DATA TO EXAMINE:
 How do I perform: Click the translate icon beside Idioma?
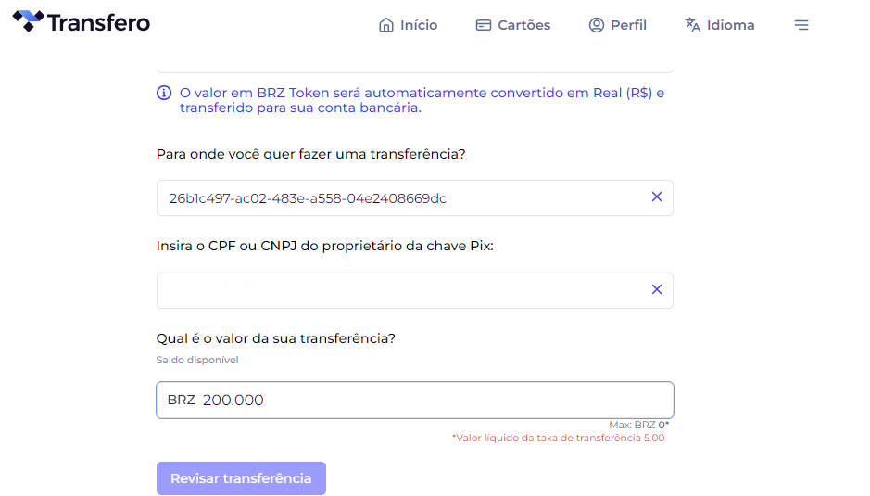coord(692,25)
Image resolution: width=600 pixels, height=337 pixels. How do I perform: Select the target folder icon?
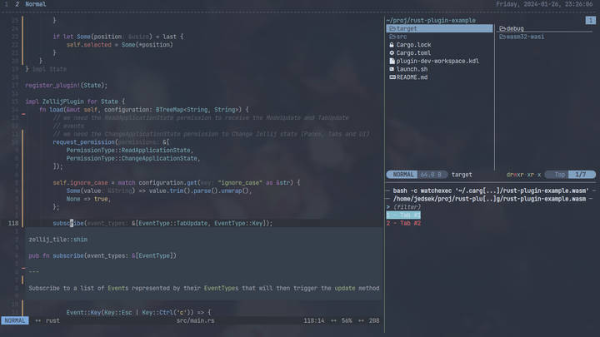(x=393, y=28)
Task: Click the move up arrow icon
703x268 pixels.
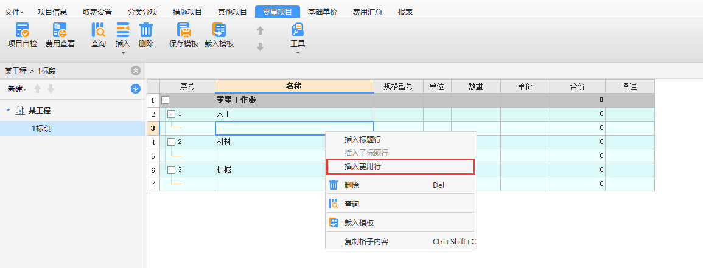Action: (260, 30)
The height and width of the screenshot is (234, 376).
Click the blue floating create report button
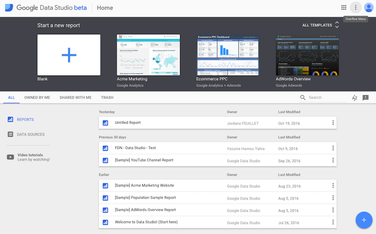(364, 220)
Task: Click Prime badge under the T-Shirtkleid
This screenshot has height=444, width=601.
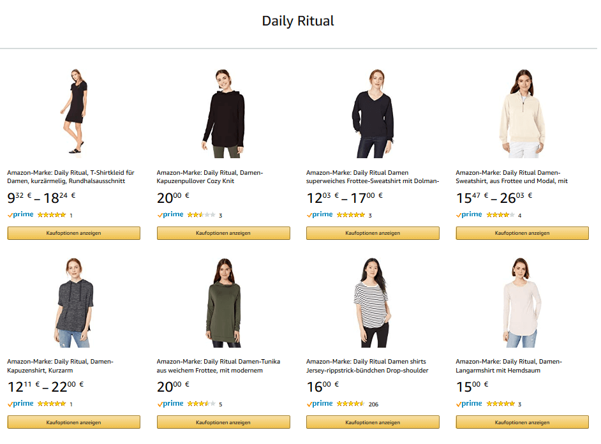Action: (20, 215)
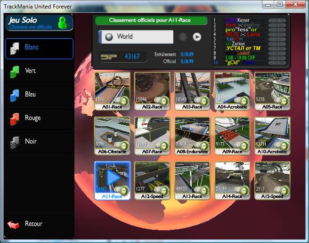This screenshot has width=309, height=243.
Task: Click the checkered Noir flag icon
Action: coord(15,142)
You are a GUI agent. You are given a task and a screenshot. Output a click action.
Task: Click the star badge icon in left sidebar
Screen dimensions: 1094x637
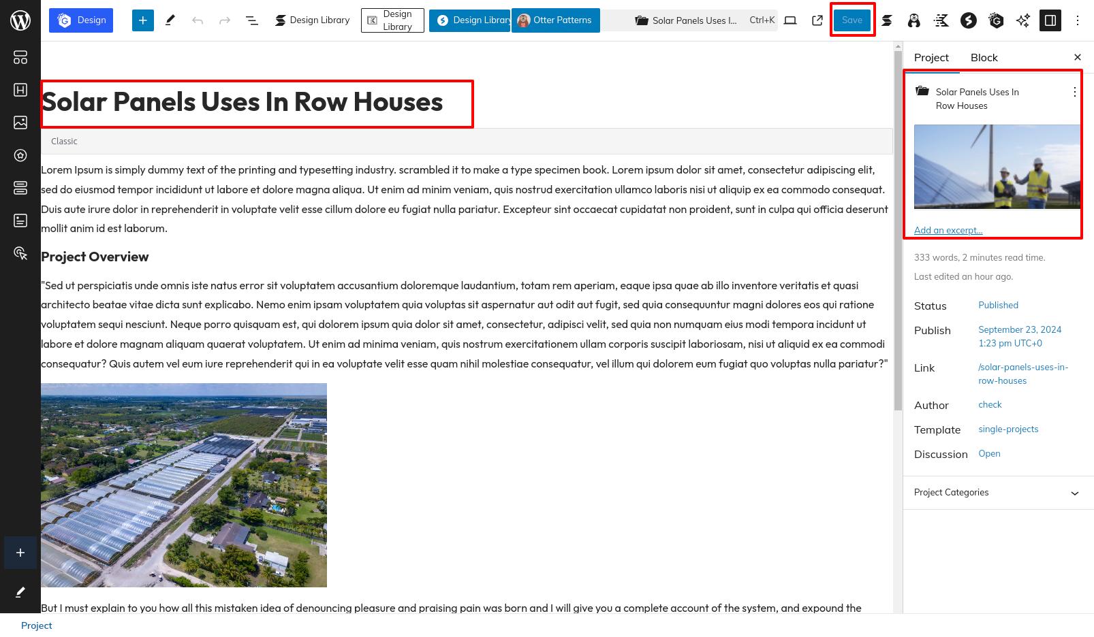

REQUIRED WORK: Transcribe every line in the entries above, taking out only the images.

ANSWER SECTION:
 How do I perform: Click the translate icon beside Idioma?
coord(692,25)
Image resolution: width=600 pixels, height=337 pixels. How do I perform: Select the target folder icon?
(x=393, y=28)
Task: Click the move up arrow icon
703x268 pixels.
Action: (260, 30)
The height and width of the screenshot is (234, 376).
Click the blue floating create report button
(364, 220)
Task: Click Prime badge under the T-Shirtkleid
This screenshot has height=444, width=601.
Action: (20, 215)
This screenshot has width=309, height=243.
Task: Click the checkered Noir flag icon
Action: coord(15,142)
You are a GUI agent. You are given a task and a screenshot. Output a click action.
Task: Click the star badge icon in left sidebar
Screen dimensions: 1094x637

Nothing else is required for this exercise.